Questa recensione fa parte di Cordelia, giugno 2023

©ivan nocera per teatro di napoli

Guardiamo dall’alto dei palchetti la platea del Mercadante svuotata dalle abituali poltrone: nello spazio una serie di sedute diverse tra loro, semplici sedie, comode poltrone in pelle, pezzi di arredamento vintage o di design, su queste sedute verranno accompagnati una ventina di uomini e donne, più o meno anziani; di fronte a loro comodini, o tavolini per fare da appoggio a vecchi televisori a tubo catodico. Sul palco, dalla graticcia, pende un tabellone in cui di tanto in tanto scorrono lettere e numeri, e sul quale si formeranno parole chiave. Questa scena, firmata da Giuseppe Stellato, suggestiva nella nebbia che si alzerà e nelle luci di Simone De Angelis dobbiamo guardarla per due ore sporgendo la testa dalle nostre balaustre perché gran parte dello spettacolo avviene nello spazio della platea. Ma la stanchezza non è solo fisica, come dirà un’amica dopo lo spettacolo: “è un corpo a corpo tra il testo di Ruggero Cappuccio e la regia di Antonio Latella e a rimetterci è lo spettatore”. Il teatro può essere una fatica per chi guarda?
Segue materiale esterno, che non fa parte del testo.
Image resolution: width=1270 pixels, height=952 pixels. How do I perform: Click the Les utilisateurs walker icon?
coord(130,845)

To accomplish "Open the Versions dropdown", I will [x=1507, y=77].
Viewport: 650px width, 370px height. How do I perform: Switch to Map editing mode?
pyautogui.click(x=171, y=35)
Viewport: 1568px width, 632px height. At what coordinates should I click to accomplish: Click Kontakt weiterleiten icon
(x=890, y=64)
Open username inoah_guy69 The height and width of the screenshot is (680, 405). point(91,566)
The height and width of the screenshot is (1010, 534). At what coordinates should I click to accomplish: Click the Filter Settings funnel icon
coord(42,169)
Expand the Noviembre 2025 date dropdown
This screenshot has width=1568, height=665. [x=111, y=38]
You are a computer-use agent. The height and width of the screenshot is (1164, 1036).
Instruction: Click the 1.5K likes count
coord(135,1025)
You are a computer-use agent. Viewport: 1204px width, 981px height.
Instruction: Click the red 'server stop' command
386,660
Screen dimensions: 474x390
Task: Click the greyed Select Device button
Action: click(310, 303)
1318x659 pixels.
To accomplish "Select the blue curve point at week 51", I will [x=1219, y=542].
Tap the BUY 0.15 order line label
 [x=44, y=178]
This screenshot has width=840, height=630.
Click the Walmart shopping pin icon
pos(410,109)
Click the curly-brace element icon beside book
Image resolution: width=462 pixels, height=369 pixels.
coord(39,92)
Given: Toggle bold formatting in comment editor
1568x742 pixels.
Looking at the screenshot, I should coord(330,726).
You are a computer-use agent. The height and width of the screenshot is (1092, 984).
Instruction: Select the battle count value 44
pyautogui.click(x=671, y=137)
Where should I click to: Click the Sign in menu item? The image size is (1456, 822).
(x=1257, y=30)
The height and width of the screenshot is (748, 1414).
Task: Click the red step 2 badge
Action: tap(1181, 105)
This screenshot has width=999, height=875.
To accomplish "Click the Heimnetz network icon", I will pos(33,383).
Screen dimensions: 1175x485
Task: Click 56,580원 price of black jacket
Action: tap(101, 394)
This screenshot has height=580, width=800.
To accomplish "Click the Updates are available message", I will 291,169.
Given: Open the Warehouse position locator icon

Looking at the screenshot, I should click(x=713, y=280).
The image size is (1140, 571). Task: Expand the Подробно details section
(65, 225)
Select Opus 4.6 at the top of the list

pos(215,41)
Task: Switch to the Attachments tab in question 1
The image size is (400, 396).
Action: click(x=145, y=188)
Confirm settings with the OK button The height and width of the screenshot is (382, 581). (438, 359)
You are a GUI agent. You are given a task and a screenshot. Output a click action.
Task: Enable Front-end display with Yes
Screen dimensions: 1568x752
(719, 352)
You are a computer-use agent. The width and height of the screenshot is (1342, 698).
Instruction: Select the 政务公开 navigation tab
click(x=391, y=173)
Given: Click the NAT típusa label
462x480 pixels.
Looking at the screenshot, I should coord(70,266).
Certo, ma non uno sfiancamento (penso alle emozioni dei lunghi spettacoli latelliani). Il regista di fronte alla drammaturgia di Cappuccio – barocca, poetica, debordante per immagini e lingua, eccessiva – ha risposto con la carta del gioco attorale da un parte – sono splendidi Dalisi e Cacciola, soprattutto il secondo dimostra un talento cristallino nei cambi, nelle esplosioni, nella gestione del dialetto napoletano. Dall’altra ha edificato ulteriori stratificazioni di senso: le silenti presenze degli ospiti dell’ospizio in platea (generazione di poveri cristi assuefatti davanti alla tv), i colori che inondano la scena durante lunghe pause, gli spifferi di fumo dai televisori e nell’ultima scena dal corpo di Salvo – il nome dato dall’autore  a Sancho Panza in questa riscrittura del celebre romanzo di Miguel de Cervantes (già messa in scena da Cappuccio nel 2017, che in quel caso era anche attore e regista). Forse con maggiore semplicità, anche nella drammaturgia, avremmo apprezzato di più il gioco delle maschere di questi due demenziali cavalieri, l’utopia di rincorrere il mondo; e la fatica nostra si sarebbe specchiata in quella degli attori. (Andrea Pocosgnich)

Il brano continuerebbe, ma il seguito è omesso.